In Lesson 6, Jeremy has presented Dropout as an efficient way to regularize our network, when correctly tuned. He has shown the example of dropout used in a fully-connected network but what about convolutional neural networks ?

Authors from the Dropout paper state:

The best performing convolutional nets that do not use dropout achieve an error rate of 3.95%. Adding dropout only to the fully connected layers reduces the error to 3.02%. Adding dropout to the convolutional layers as well further reduces the error to 2.55%. Even more gains can be obtained by using maxout units.

The additional gain in performance obtained by adding dropout in the convolutional layers (3.02% to 2.55%) is worth noting. One may have presumed that since the convo- lutional layers don’t have a lot of parameters, overfitting is not a problem and therefore dropout would not have much effect.
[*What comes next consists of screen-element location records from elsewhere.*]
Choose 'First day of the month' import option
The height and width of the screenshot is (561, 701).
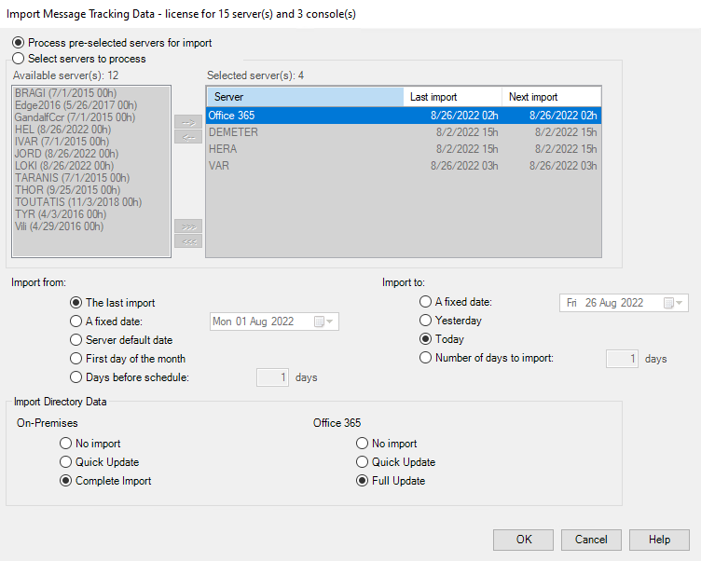pyautogui.click(x=76, y=359)
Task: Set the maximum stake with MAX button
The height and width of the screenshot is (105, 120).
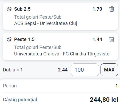Action: [x=109, y=70]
However, dropout in the lower layers still helps because it provides noisy inputs for the higher fully connected layers which prevents them from overfitting.

However, most of the recent CNN architectures that I came accross don’t use use Dropout in their convolutional layers anymore, but only at the end, when they have some fully-connected layers.

Also, fastai seems to follow this trend. When passing the ps argument to create_cnn, Dropout layers are only created at the end of the network, where fully-connected layers are.

So my question is : Is Dropout still relevant as a regularizer for convolutional layers or is the combination of Batch Normalization and weight decay/L2 regularization often enough ?


I’m also interested in having an answer to this question.
I’d like to add something else @bluesky314 mentioned in this post, that is Google Brain’s DropBlock. It’s a very recent paper (Oct 30th, 2018), but the results seem promising.
The have also released their pytorch code. Has anybody tried it yet?


The DropFilter paper (also very recent: Oct 23th, 2018) seems to bring some additional information. I will read it and see how it compares to DropBlock.

I tried dropblock and it gave me quite better results than dropout. Also its super easy to use.


Most current SoTA architectures don’t have dropout in the conv part of the architecture. But as pointed out by others here, that may change thanks to very recent research.